Mark Jones’ practice is focused primarily on upstream and midstream energy transactions, including those involving oil and gas exploration and production, gathering, storage, transportation, asset acquisitions, asset dispositions, and joint venture agreements. 

He has extensive experience negotiating purchase and sale agreements, exchange agreements, joint venture agreements, joint development and participation agreements, farmouts, joint operating agreements, easements, surface use agreements, various water agreements, master service agreements, gathering agreements, and other energy-related documentation.

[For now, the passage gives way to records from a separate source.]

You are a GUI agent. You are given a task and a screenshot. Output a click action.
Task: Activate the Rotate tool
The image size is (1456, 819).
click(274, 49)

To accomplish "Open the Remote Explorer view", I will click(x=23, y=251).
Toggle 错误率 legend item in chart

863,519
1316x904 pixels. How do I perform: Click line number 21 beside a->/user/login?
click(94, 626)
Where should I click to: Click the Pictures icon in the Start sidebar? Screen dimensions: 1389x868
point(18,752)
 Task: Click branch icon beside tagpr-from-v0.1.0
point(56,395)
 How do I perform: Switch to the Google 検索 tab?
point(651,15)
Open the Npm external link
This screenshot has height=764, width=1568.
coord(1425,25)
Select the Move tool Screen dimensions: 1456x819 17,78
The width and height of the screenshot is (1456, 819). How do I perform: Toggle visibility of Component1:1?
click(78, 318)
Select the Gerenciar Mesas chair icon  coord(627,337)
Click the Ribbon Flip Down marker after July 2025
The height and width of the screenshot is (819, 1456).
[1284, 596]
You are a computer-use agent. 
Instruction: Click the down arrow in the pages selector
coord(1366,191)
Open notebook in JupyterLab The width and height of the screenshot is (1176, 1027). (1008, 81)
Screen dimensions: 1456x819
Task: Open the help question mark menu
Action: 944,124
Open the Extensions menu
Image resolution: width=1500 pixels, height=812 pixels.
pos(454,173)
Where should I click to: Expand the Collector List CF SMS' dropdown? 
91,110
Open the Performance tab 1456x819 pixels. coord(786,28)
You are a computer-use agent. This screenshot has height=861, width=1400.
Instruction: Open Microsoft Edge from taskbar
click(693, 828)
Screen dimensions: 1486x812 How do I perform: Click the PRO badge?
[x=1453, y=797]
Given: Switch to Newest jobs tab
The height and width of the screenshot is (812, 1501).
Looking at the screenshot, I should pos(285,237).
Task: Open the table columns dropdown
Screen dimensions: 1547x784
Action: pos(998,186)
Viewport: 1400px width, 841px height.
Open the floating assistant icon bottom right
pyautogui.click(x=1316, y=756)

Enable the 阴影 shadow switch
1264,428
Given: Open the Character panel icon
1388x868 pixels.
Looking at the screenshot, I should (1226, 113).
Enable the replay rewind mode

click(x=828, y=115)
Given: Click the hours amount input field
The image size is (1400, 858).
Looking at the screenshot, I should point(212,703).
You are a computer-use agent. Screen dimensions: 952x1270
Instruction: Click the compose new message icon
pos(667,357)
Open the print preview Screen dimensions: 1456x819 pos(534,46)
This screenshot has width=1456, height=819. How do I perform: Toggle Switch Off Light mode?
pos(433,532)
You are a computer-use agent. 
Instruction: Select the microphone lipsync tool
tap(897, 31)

Prior to joining the firm, Mark practiced in-house for a large independent upstream company.

Credentials

Education

J.D., South Texas College of Law, cum laude, 2012

B.B.A., Texas Christian University, Marketing, 2007

Admissions

Texas

Experience

Mark’s representations have included the following:

  • Ascent Resources, LLC in acquiring natural gas and oil properties from Hess Corporation and CNX Resources, with an aggregate purchase price in excess of $800 million.
  • Large independent in divesting its Uinta Basin Assets for $132 million.
  • Upstream oil and gas company in acquiring $600 million in Powder River Basin assets, $100 million in Scoop assets, $92 million in Powder River Basin assets, and numerous other acquisitions.
  • Upstream oil and gas company in divesting $200 million of Mississippi Lime assets, $310 million of Anadarko Basin assets, $422 million of Permian Basin assets, $433 million of Permian Basin assets, $525 million of East Texas assets, and numerous other divestitures.